__OBJECTIF ÉNONCÉ__.
Transcrivez sans aucune modification le passage de l'article sur la violence au Nigeria qui commence par « Vincent Hiribarren : Depuis » et se termine par « encore une fois. ».

__ARTICLE__.
++++++
Vincent Hiribarren : Depuis les dernières élections, effectivement, la violence s'est diffusée dans beaucoup de parties du territoire nigérian, et c'est sans doute la nouveauté par rapport aux précédentes élections. Depuis 2011, tout le Nigeria est menacé de violence. Dans tout le pays, on a plusieurs sortes de violences. On a régulièrement donc des reports d'élections. A chaque élection présidentielle, on annonce que ces élections vont être reportées à cause de la violence, et c'est effectivement la raison pour laquelle la commission électorale veut reporter ces élections encore une fois.

Dans ce contexte de violence généralisée, est-ce qu'on a tout de même des zones du Nigeria où la violence est plus forte qu'ailleurs ?

Oui, le nord-est du Nigeria est toujours en guerre, ça fait maintenant plus de dix ans que le pays est en guerre contre Boko Haram ou les différentes factions issues de Boko Haram. Dans le nord-ouest, on a des violences qui sont liées plutôt à ce qu'on appelle vaguement le banditisme, mais qui sont, en fait, liées à des conflits entre éleveurs et agriculteurs, entre éleveurs eux-mêmes mais aussi -surtout- avec des tensions nées des mines d'or dans l'Etat de Zamfara, qui est un état du nord-ouest du Nigeria. On a aussi quelques zones dans le delta du Niger où, clairement, là aussi, on a ces problèmes de pétrole, ces problèmes de piraterie qui sont plus violents qu'ailleurs. D'année en année, effectivement, on a l'impression que la situation sécuritaire empire.
++++++
__DONNÉES FOURNIES__.
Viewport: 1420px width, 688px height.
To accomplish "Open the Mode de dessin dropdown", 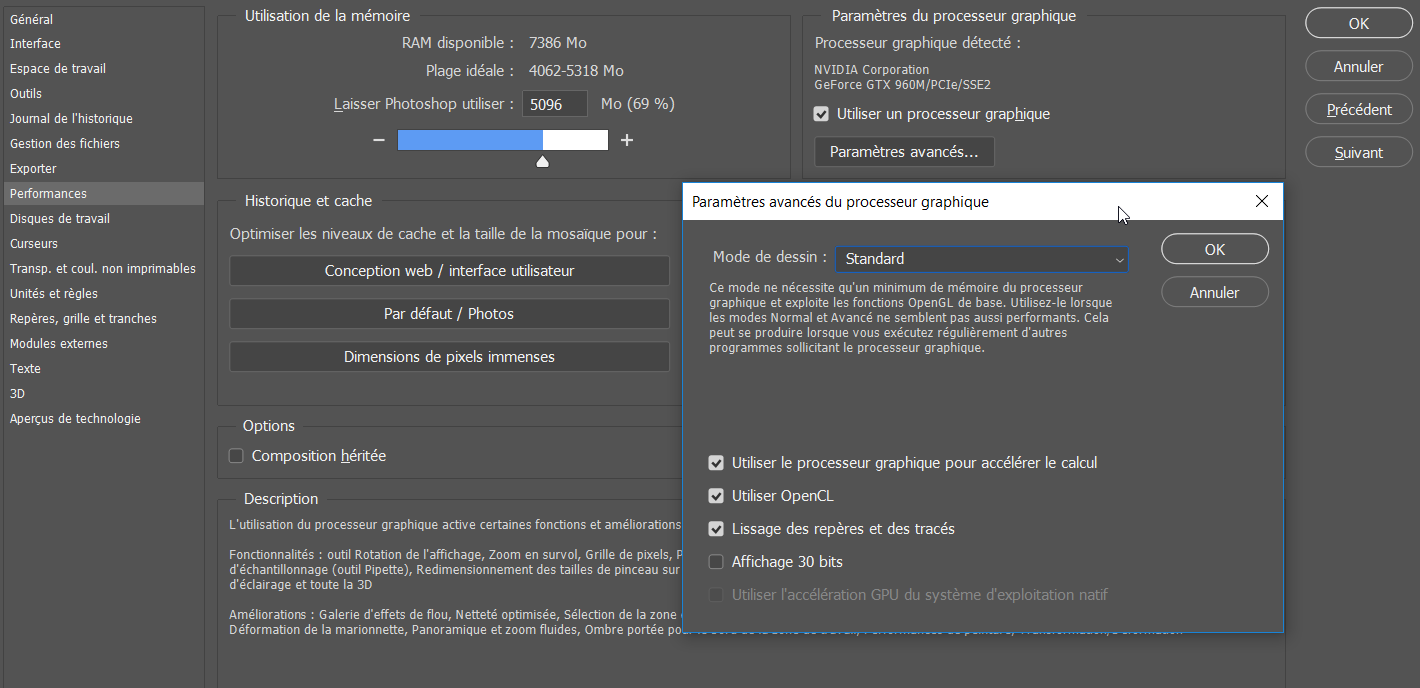I will pos(982,258).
++++++
__RÉPONSE ATTENDUE__.
Vincent Hiribarren : Depuis les dernières élections, effectivement, la violence s'est diffusée dans beaucoup de parties du territoire nigérian, et c'est sans doute la nouveauté par rapport aux précédentes élections. Depuis 2011, tout le Nigeria est menacé de violence. Dans tout le pays, on a plusieurs sortes de violences. On a régulièrement donc des reports d'élections. A chaque élection présidentielle, on annonce que ces élections vont être reportées à cause de la violence, et c'est effectivement la raison pour laquelle la commission électorale veut reporter ces élections encore une fois.